- Data in this exercise -
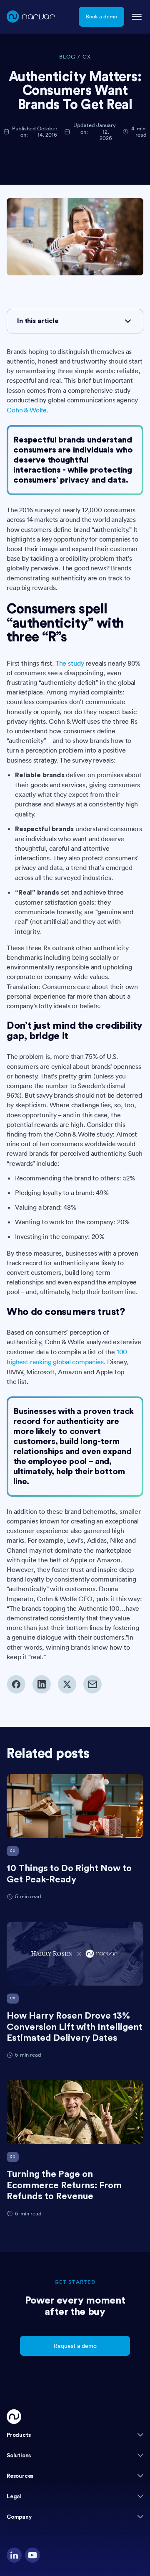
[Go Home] (14, 2416)
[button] (75, 2435)
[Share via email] (92, 1684)
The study (69, 663)
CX (86, 56)
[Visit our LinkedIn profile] (14, 2555)
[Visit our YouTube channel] (32, 2555)
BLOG (67, 56)
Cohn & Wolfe (27, 410)
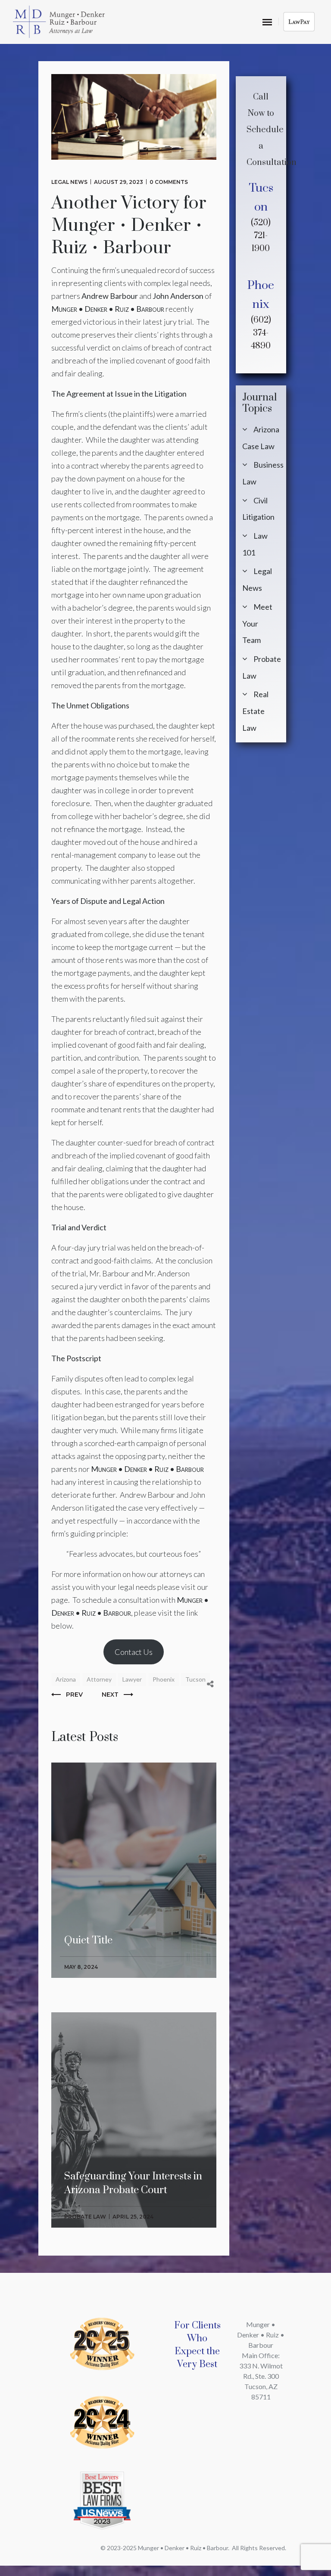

- Exercise details -
Report every line from the material above that mentions the word "Visit".

- Result -
[Visit our LinkedIn profile] (14, 2555)
[Visit our YouTube channel] (32, 2555)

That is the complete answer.